If $\log(f(x);\theta)$ is twice differentiable with respect to $\theta$, then, under certain regularity conditions, the Fisher information may also be written as

[$] \mathcal{I}(\theta) = - \operatorname{E} \left[\left. \frac{\partial^2}{\partial\theta^2} \log f(X;\theta)\right|\theta \right]\,. [$]

Thus, the Fisher information is the negative of the expectation of the second derivative with respect to $\theta$ of the natural natural logarithm of $f$. Information may be seen to be a measure of the "curvature" of the support curve near the maximum likelihood estimate of $\theta$. A "blunt" support curve (one with a shallow maximum) would have a low negative expected second derivative, and thus low information; while a sharp one would have a high negative expected second derivative and thus high information.

Information is additive, in that the information yielded by two independent experiments is the sum of the information from each experiment separately:

[$] \mathcal{I}_{X,Y}(\theta) = \mathcal{I}_X(\theta) + \mathcal{I}_Y(\theta). [$]

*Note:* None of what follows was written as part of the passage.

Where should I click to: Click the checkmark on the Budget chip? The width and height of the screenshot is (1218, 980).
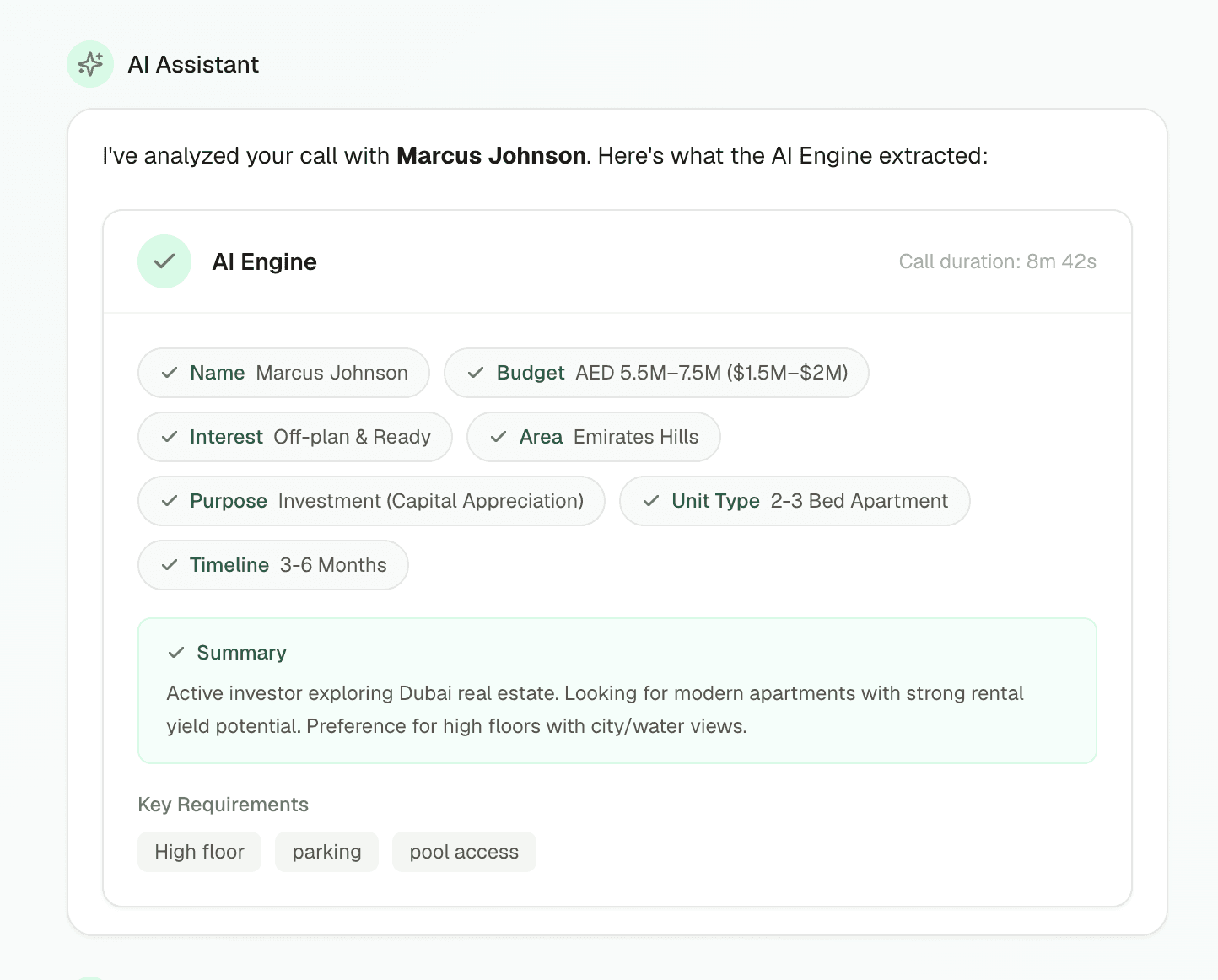475,373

This result follows from the elementary fact that if random variables are independent, the variance of their sum is the sum of their variances. In particular, the information in a random sample of size $n$ is $n$ times that in a sample of size 1, when observations are independent and identically distributed.

### Reparametrization

The Fisher information depends on the parametrization of the problem. If $\theta$ and $\eta$ are two scalar parametrizations of an estimation problem, and $\theta$ is a continuously differentiable function of $\eta$, then

[$]{\mathcal I}_\eta(\eta) = {\mathcal I}_\theta(\theta(\eta)) \left( \frac{{\mathrm d} \theta}{{\mathrm d} \eta} \right)^2[$]

where ${\mathcal I}_\eta$ and ${\mathcal I}_\theta$ are the Fisher information measures of $\eta$ and $\theta$, respectively.